You step on the scale, nearly holding your breath as you watch the red arrow dance along the plastic face. It lands on a number - a few points lower than usual - and...maybe you celebrate if you're part of the 56 percent of Americans trying to lose weight. Or, if you're like me and the four percent of people trying to gain, you cringe.
Either way, weight loss is more than just a number: it's a feeling. It's often the reason we eat like we eat, we move how much we do and we have a good or a bad day.
Recently, though, I've been thinking about what weight loss is not. A few days ago, I read a great article on BlogHer titled, "I've gained weight, so what?" And just like Jes Baker argues that gaining weight isn't the end of the world, losing weight isn't the key to world domination.
I know this for a fact. As my friends and family have (lovingly) pointed out, I lost a few pounds after my breakup. I'm skinnier than I like and I'm working to change that. Yet, as I hear comments - of praise or worries - about how "tiny" I am, I want to remind them that weight loss does not mean:
- I planned to lose weight.
- It is the top accomplishment on my personal résumé. In fact, I'd rather have some junk in my trunk.
- It is a factor that makes me "too small" to lift weights, play soccer or rock some HIIT workouts. That's what lower weights are for!
- Proof that my value as a person has skyrocketed
- I've lost progress in my celiac health journey. Yes, my body is physically smaller, but it still feels so much stronger.
- I enjoy comments on my size. If you're not at your ideal weight, it stings a little if people mention you're still wearing a little baby fat. The reverse is also true.
What does weight loss mean? I took in less calories than I burned, causing me to lose weight. Boom. That's it.
Except that's not how society and the media typically sees it.
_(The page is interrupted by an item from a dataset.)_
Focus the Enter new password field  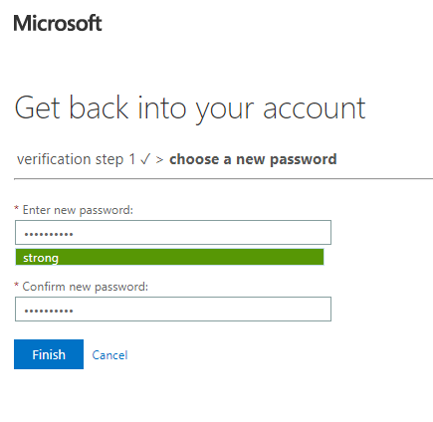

Whether celebrities are too fat or too thin, a magazine will call out that woman - or man - for their "transgression." And, honestly, it's hard to love your body when you look in the mirror and see something "wrong" - by your standards or society's.
But the fact is, weight does not define me. It impacts me in the clothes I wear, how often I eat and how it feels to hug me. It impacts others through any worries over me and any assumptions they make based on my exterior package of skin and bone and curves.
Yet, like Jes Baker says, change is life. Change is good. Change is growth. When I say that I want to gain weight back, I don't mean that I'm craving to return to the girl I was a year ago. Since then, I've experienced my first heartbreak, my first job, my first paid publication, dozens of insanely delicious meals, and handfuls of special memories - from Disneyland to Father's Day yoga - that I would never trade away.
Key words: I experienced. Not my body or my weight, but the girl behind the window dressing. The same differentiation applies to you, too.
I can't claim that I've come to love my pancake butt or skinny Minnie arms, but I'm trying. And the first step of that is realizing that because bodies change, the way we love them must change too. At a heavier weight, I loved the strength in my legs when bike riding. At this lighter weight, I can love the surprise on others' faces as I kick butt in a hot yoga class. And, as my body continues to change, I'll continue to find new ways and traits of it to love.
Because, in the end, one part never changes: me. And that girl - the strong, funny, creative, determined inner self - deserves to be loved no matter what. As do your inner girl or boy.